RECORDS FOR THE TASK =
§
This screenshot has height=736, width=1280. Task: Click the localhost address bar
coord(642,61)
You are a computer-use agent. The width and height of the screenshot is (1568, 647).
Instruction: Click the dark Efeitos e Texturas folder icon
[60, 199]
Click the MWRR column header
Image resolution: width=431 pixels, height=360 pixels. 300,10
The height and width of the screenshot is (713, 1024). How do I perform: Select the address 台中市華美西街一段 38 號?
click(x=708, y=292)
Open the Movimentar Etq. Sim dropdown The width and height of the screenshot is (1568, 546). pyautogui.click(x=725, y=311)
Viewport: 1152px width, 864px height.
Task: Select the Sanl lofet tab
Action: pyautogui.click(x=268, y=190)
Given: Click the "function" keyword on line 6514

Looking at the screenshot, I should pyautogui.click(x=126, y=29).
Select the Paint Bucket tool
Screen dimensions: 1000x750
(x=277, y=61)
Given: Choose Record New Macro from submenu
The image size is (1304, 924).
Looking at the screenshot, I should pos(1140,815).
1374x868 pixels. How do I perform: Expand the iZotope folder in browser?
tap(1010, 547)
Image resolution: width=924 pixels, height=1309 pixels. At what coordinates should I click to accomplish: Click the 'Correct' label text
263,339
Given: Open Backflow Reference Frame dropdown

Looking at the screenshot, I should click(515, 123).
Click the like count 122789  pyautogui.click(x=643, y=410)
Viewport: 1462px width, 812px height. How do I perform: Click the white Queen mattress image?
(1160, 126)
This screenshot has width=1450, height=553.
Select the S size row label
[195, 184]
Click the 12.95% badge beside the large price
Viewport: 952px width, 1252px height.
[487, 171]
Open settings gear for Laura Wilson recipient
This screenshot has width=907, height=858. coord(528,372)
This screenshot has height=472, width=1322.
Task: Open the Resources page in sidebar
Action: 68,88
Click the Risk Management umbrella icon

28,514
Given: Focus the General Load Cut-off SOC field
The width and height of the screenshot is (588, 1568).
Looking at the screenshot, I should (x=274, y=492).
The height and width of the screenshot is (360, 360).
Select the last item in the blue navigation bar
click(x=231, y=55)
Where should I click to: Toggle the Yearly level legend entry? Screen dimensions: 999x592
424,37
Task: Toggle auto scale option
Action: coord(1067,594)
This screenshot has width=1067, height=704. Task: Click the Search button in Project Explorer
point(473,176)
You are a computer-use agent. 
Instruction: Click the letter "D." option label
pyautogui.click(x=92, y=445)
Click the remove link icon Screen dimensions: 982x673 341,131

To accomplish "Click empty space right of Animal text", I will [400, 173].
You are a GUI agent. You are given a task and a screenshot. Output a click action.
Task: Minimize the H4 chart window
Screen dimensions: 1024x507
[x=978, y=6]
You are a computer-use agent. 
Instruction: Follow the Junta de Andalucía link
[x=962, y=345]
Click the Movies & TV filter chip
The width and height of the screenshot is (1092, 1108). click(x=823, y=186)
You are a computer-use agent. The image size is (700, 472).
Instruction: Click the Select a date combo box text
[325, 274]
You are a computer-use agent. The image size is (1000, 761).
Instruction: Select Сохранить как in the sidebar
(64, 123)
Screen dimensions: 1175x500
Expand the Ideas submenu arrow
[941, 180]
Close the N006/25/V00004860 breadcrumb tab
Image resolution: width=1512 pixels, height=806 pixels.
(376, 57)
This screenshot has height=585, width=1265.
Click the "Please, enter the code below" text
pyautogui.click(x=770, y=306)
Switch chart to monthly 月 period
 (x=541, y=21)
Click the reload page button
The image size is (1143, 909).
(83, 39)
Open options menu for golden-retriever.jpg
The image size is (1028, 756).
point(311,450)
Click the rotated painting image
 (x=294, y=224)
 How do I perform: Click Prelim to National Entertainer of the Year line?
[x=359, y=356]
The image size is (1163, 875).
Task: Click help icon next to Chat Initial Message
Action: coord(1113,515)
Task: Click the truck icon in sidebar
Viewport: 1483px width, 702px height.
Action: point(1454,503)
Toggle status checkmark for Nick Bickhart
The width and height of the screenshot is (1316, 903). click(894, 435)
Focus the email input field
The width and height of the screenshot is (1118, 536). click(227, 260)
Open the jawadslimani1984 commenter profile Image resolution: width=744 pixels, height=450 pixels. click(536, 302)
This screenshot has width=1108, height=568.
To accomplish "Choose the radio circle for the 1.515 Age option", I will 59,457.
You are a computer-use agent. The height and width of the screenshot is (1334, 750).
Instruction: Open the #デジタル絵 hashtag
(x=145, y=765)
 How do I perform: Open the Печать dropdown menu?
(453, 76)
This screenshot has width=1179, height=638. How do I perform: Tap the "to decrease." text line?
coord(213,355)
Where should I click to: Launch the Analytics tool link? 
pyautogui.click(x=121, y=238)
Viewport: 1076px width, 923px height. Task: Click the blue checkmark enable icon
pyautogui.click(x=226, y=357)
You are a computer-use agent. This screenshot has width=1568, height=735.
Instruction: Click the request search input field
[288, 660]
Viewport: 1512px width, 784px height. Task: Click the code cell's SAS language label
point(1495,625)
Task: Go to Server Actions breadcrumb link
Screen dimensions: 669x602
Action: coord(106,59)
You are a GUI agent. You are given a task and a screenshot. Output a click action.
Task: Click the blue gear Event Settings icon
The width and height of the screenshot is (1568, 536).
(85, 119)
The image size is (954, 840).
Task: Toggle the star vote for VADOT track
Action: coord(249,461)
§
TASK DETAILS =
Please return a copy of each line in the entries that has the string "computer".

REPLY TO THE TASK =
You are a computer-use agent. The width and height of the screenshot is (1568, 647).
You are a computer-use agent. 
You are a computer-use agent. 
You are a computer-use agent. The image size is (700, 472).
You are a computer-use agent. The image size is (1000, 761).
You are a computer-use agent. The height and width of the screenshot is (1334, 750).
You are a computer-use agent. This screenshot has width=1568, height=735.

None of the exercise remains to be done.